ECB Haunted by Ghost of Christmas Past as Stimulus Choice NearsBy and
Economists see QE extended by about six months at current pace
Anything less may repeat last December’s market sell-off
If Mario Draghi wants to avoid a repeat of the market carnage his press conference sparked a year ago, he might have to negotiate a few roadblocks.
Almost all economists surveyed by Bloomberg expect the European Central Bank president to announce on Thursday that the institution’s bond-buying program will be extended after March, and most foresee an extension of about six months at the current 80 billion euros ($85 billion) a month. Anything less could bring echoes of Dec. 3, 2015, when Draghi capped weeks of buildup with underwhelming stimulus that sent bond yields and the euro surging.
This time, with bond scarcity bolstering the case of hawks who want the ECB to tread cautiously, his still-dovish tone has been slightly tempered. While the outlook for rising inflation is heavily reliant on continued monetary accommodation, the amount of monthly bond purchases and the program’s duration can be flexibly arranged, he said in a rare interview last week.
“Monetary policy communication is clearly much more difficult than it used to be,” said Mark Dowding, London-based partner and money manager at BlueBay Asset Management. “In the midst of this complicated menu of different items, the scope for the ECB to be trying to say one thing but the market to hear something different is clearly a risk that is present.”
The ECB has already spent 1.4 trillion euros on quantitative easing, a figure that will rise to 1.7 trillion euros by the end of March. A crucial hurdle to enlarging it even further is that some assets simply aren’t eligible to buy under self-imposed rules.
Economists in the Bloomberg survey predict that the Governing Council will probably opt to raise the maximum share of any single public-sector security, or exposure to its issuers, that euro-area central banks can hold. Another option would be to scrap the requirement that yields should be above the deposit rate, currently minus 0.4 percent.
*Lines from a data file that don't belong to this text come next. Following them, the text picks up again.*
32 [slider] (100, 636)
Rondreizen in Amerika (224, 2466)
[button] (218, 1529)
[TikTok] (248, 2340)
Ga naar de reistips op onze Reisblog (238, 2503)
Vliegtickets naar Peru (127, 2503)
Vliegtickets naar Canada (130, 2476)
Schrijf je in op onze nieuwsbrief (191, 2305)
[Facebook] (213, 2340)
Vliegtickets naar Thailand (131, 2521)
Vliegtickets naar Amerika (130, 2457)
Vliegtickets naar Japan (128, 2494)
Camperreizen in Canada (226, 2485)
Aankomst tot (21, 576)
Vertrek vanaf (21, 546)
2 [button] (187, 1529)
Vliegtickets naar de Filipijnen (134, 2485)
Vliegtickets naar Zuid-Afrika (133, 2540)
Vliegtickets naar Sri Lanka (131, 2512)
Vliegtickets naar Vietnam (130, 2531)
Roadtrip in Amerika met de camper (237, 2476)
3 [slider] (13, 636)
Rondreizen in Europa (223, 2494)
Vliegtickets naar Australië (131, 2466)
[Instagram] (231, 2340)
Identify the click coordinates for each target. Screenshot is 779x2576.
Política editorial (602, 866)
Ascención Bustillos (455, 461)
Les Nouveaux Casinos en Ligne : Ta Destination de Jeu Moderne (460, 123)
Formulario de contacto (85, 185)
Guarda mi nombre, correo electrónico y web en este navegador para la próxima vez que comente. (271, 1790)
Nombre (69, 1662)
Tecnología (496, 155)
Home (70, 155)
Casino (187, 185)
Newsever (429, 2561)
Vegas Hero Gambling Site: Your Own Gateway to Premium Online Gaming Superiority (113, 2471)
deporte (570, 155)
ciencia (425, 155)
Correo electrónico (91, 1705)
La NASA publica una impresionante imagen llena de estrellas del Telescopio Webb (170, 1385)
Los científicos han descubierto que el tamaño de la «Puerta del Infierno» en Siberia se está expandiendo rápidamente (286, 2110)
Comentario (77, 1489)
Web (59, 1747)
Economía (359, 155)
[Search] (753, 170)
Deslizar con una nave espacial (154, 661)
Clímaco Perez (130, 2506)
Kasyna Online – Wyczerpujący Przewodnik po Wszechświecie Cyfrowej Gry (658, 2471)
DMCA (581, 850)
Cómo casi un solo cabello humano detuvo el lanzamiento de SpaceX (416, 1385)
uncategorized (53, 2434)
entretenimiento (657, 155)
Giving policy makers more leeway in allowing purchases to be linked to the amount of outstanding debt, rather than according to the size of each country’s economy, might also help.
While those solutions have been discussed publicly in previous weeks, they risk being seen as either tinkering around the edges or violating European Union law that bans monetary financing.
Convincing the Governing Council that some or all of those tweaks to QE rules may be needed, might be complicated. Some members advocate delaying the decision until next month, people familiar with the matter said in late November.
Negotiating a broad-based agreement that significantly more stimulus is warranted could be even more difficult, particularly if the chief risks are seen as political.
The U.K.’s vote to leave the EU, Donald Trump’s victory in the U.S. presidential election, Italy’s rejection of constitutional reform in a referendum that brought down the prime minister, and looming elections in the Netherlands, Germany and France have all been cited as reason to fret about the economic outlook.
“The idea that central banks can fight the sources of financial and sovereign-debt crises, globalization fears or increasing populism with cheap money is dangerous,” Bundesbank President Jens Weidmann said in a speech on Monday. “If the central bank continuously steps into the breach of politics or even tries to influence democratic processes, that would result in a politicization endangering its independence.”
One compromise could be to extend QE but cut the pace of monthly purchases. Draghi hinted at the option in an interview with Spanish newspaper El Pais, when he said the ECB can provide appropriate support “by different combinations of instruments, for instance the amount of monthly purchases or the length of time over which they take place.”
Given the level of anticipation, that may be a hard message to get across.
“There are always risks with these meetings that things don’t go as expected,” said Joerg Kraemer, chief economist at Commerzbank in Frankfurt. “Setting a lower purchase volume could give the impression of the beginning of the end. Amid so much market volatility and the aftermath of the Italian referendum, I doubt the ECB would want to send that kind of signal.”
Kraemer’s comments reflect another risk -- that by repeatedly saying the euro-area recovery is reliant on continued monetary stimulus, Draghi and his closest colleagues have already raised expectations too high.
It wouldn’t be the first time. Prior to the December 2015 meeting, Draghi said in a speech that officials would “do what we must to raise inflation as quickly as possible,” just as ECB chief economist Peter Praet warned that the institution’s credibility would be damaged if its policies didn’t start showing effects.
Investors read into that a larger scale of easing than was actually delivered, sending the euro up by the most in six years, and highlighting the difficulty in calibrating guidance to market participants who hang on the ECB chief’s every word.
Updated economic forecasts to be published on Thursday, including a first outlook for 2019, may suggest less stimulus is sufficient to carry the region through its fragile recovery and return inflation to just under 2 percent. Economic growth was driven by household and government consumption in the third quarter, Eurostat said Tuesday, confirming a previously reported 0.3 percent rate of expansion.
“We have quite good economic data and the ECB should spin on it -- they should sell it as what they have done had an impact,” said Anatoli Annenkov, senior economist at Societe Generale SA in London. “There is plenty of risk for a communication mistake.”